• PAGE EXTRACT:
────────

On the night of the dance, Sorrow makes another appearance to dance with Tati and he almost gets caught by Cezar if it weren't for Jena warning them just in time. Cezar also proposes to Jena and Jena rejects him. Over the next few days, Cezar's investigations into the mysterious of Castle Piscul Dracului intensify. Cezar suspects there are entries into the Other Kingdom from their castle. Jena is scared he might actually find one. Cezar tells Jena that he has heard rumors of them going off somewhere on the night of the Full Moon and this time he will be watching them very closely. He suspects that Tati's illness is to do with the Night People taking advantage of her and transforming her into one of them. Cesar says that the next time there is a full moon, he will commission a spy to watch the girls to make sure nothing supernatural happens.

In her desperation to stop Cezar from finding out their secret, Jena decides to search for Draguta. She and Gogu walk deep into the woods by the edge of the Deadwash in the dark of the night and wait for Draguta to make her appearance. When Draguta appears, she demands a payment for her help. Jena refuses to give up Gogu, and Draguta grudgingly accepts the payment of food, instead. Draguta gives Jena a sleeping potion that she can use to keep Cezar's spy from finding out about their secret, then disappears. Jena is so happy that she doesn't have to give up Gogu she kisses the frog. Suddenly, there is a blast of light and in place of the frog is a young man. The young man doesn't speak a word and Jena, frightened, runs away. Jena thinks this young man is evil as she saw him in Draguta's mirror.

────────

• RECORDED INFORMATION:

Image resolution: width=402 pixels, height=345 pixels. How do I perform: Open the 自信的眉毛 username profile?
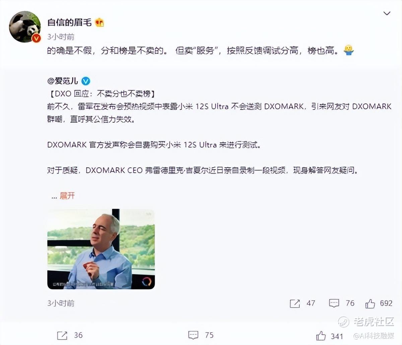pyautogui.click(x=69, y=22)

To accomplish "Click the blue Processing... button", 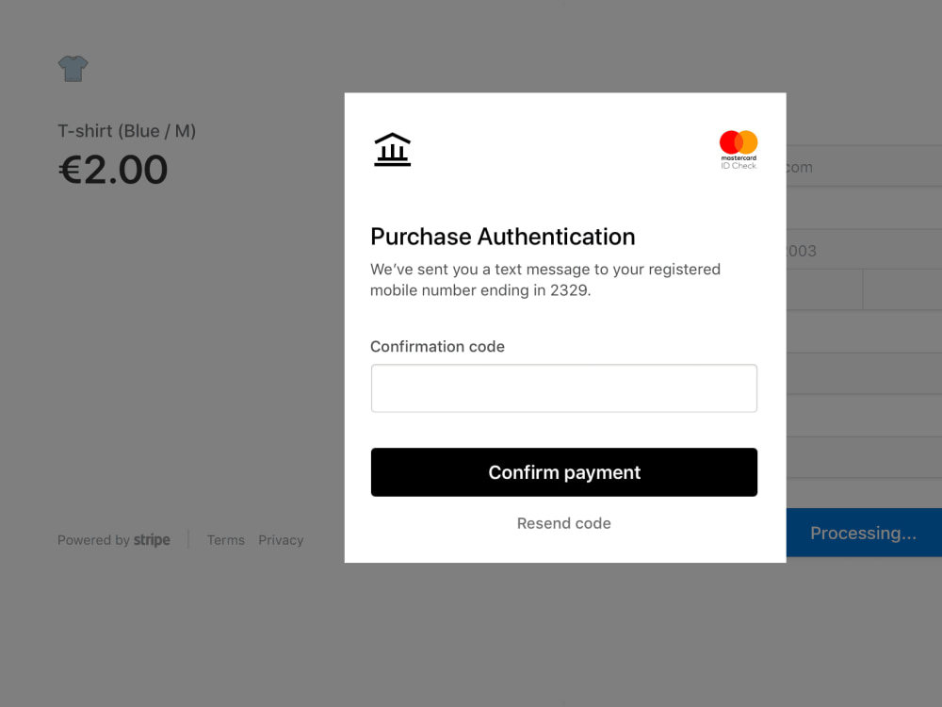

────────

• THE PROBLEM: Reproduce the full story summary about Jena, Cezar, and Draguta from the top of this page, word for word.

• OUTPUT FOR THIS TASK:
On the night of the dance, Sorrow makes another appearance to dance with Tati and he almost gets caught by Cezar if it weren't for Jena warning them just in time. Cezar also proposes to Jena and Jena rejects him. Over the next few days, Cezar's investigations into the mysterious of Castle Piscul Dracului intensify. Cezar suspects there are entries into the Other Kingdom from their castle. Jena is scared he might actually find one. Cezar tells Jena that he has heard rumors of them going off somewhere on the night of the Full Moon and this time he will be watching them very closely. He suspects that Tati's illness is to do with the Night People taking advantage of her and transforming her into one of them. Cesar says that the next time there is a full moon, he will commission a spy to watch the girls to make sure nothing supernatural happens.

In her desperation to stop Cezar from finding out their secret, Jena decides to search for Draguta. She and Gogu walk deep into the woods by the edge of the Deadwash in the dark of the night and wait for Draguta to make her appearance. When Draguta appears, she demands a payment for her help. Jena refuses to give up Gogu, and Draguta grudgingly accepts the payment of food, instead. Draguta gives Jena a sleeping potion that she can use to keep Cezar's spy from finding out about their secret, then disappears. Jena is so happy that she doesn't have to give up Gogu she kisses the frog. Suddenly, there is a blast of light and in place of the frog is a young man. The young man doesn't speak a word and Jena, frightened, runs away. Jena thinks this young man is evil as she saw him in Draguta's mirror.